Segmentation and grouping

To achieve a more detailed analysis regarding the image quality and to take its location across the visual field in consideration, the significance maps were segmented following a 45° nasal/temporal/superior/inferior (NTSI) angular division with a complementary annular division every five degrees. Smaller sections resulted in sets of sixteen points while the most larger sections contained above one hundred and forty values.

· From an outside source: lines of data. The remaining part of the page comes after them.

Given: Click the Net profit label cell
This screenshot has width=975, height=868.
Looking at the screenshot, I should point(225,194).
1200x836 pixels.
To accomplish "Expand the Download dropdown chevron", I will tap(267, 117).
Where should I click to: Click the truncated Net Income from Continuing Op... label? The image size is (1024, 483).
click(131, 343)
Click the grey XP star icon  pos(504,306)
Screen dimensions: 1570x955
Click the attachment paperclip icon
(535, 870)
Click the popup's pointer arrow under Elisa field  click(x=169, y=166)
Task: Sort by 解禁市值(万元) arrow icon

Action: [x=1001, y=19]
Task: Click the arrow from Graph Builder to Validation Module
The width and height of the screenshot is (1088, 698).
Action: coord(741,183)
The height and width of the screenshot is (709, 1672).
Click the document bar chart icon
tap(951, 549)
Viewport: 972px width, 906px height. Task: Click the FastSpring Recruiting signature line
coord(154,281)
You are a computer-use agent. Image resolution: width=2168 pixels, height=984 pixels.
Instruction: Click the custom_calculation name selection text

Moreover, the final maps from every subject were classified attending to their peripheral refractive pattern, under naked eye conditions. Four groups were established, based on the nasal and temporal outer edges compared to the mean refraction in the central area. The profiles were classified as nasal positively skewed (PNS; n = 5), relative peripheral myopia (RPM; n = 4), relative peripheral hyperopia (RPH; n = 3) and temporal positive skewed (PTS; n = 1).

Flow diagram

The scheme in Fig. 7 illustrates how the significance maps were built from the aberrations that were measured with the open-view peripheral Hartmann-Shack sensor and the theoretical resolution limit from the neural factors.

Figure 7
figure 7

Flow chart demonstrating the process followed to calculate the coefficient maps and the final maps.

Statistical analysis

The differences between the 2-D significance maps and the limiting spatial frequency cut-off map were used to quantify the overall differences produced by each condition for every subject. The root mean square errors (RMSE) as a single representative value of the full visual field as well as the full-populated maps were analysed independently. The non-parametric Mann-Withney-U test was used to test the RMSE from the contact lens conditions against the naked eye. Non-parametric Kruskal-Wallis with multiple pairwise comparisons were performed for the final maps, to test the null hypothesis that there were no differences between groups.

For the analysis of the segmented areas, non-parametric Kruskal-Wallis tests and multiple pairwise comparisons with the Scheffé’s correction were performed. Unlike Bonferroni correction, this procedure provides a simultaneous confidence level for comparisons of all linear combinations of the means, and it is conservative for comparisons of simple differences of pairs68.